Compared to most shows that air on Showtime, a channel that masquerades soft-corn porn (The Tudors) and fetish TV (Dexter) as high-end drama, Meadowlands isn’t a likely candidate to fill a Sunday night line-up. It is a titillating drama for sure, but the Channel 4/Showtime co-production lacks the pretense of a show abut Henry the VIII or a serial killer who kills killers.
Within the first 15 minutes, Zoe has already made an indecent proposal to Jack (of all trades!) the handyman and Danny and Evelyn start to try out the kitchen counter.

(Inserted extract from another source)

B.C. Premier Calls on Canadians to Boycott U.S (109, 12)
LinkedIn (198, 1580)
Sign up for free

When the sunny neighbor Brenda (Melanie Hill) masturbates in front of Mark with one of the gloves he wears to hide his burns, the oddities are just beginning.
Yes, there is something askew about the entire show. Though we learn a lot about Meadowlands we hardly scrape the surface of how each resident got there. The show certainly has the makings of a quality soap, which makes criticism hard to dish out. The worst you can say about Meadowlands is that it isn’t groundbreaking; the best you can say is that it is it likely to be the most addictive hour Showtime has ever aired.
Meadowlands premieres Sunday, June 17 at 10 pm. on Showtime.